**ASSIGNMENT**
What lines of the data include the string "will"? Copy them all.

(Data extracted from a collection)
"""

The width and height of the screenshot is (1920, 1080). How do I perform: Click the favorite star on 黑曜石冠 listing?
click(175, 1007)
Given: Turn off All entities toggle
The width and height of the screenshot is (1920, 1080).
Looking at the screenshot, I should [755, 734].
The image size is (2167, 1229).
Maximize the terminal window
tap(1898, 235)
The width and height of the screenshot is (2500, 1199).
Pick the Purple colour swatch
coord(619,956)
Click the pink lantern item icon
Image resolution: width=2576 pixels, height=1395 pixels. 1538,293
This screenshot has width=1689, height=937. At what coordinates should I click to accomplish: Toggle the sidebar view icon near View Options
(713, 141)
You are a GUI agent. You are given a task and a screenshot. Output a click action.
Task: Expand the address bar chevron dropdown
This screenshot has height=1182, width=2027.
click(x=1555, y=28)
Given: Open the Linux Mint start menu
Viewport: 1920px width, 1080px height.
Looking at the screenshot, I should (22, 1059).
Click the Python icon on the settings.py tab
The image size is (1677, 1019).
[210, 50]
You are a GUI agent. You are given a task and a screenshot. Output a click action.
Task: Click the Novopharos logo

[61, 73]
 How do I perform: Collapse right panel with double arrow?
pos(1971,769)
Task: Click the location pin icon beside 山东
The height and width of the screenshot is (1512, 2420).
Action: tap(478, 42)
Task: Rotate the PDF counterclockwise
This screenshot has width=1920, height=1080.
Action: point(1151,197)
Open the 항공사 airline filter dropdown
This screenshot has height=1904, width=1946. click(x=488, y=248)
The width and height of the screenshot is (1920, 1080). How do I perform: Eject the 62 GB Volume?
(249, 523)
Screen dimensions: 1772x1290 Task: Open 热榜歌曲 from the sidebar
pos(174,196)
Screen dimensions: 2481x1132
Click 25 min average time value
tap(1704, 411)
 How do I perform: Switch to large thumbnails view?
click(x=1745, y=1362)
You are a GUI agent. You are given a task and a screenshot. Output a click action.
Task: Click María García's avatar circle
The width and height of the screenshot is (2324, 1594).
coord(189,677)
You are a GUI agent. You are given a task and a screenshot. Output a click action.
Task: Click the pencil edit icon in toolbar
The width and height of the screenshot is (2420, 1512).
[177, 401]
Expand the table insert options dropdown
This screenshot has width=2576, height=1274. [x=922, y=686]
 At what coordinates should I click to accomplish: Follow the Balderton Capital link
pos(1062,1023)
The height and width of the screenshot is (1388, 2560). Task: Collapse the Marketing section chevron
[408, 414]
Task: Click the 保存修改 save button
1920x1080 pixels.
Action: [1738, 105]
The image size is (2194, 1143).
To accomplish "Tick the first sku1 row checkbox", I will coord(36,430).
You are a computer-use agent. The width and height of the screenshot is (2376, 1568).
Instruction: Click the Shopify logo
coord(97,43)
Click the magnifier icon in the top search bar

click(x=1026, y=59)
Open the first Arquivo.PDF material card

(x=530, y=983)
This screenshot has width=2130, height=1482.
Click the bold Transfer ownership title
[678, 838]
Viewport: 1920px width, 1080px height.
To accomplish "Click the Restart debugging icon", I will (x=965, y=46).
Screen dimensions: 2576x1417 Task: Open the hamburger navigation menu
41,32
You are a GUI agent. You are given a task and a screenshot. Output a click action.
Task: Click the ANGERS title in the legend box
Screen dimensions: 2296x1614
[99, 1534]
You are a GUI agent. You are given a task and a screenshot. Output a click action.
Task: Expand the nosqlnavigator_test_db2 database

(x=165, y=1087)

"""

**SOLUTION FOR THIS EXERCISE**
To accomplish "Tick the first sku1 row checkbox", I will coord(36,430).
To accomplish "Click the Restart debugging icon", I will (x=965, y=46).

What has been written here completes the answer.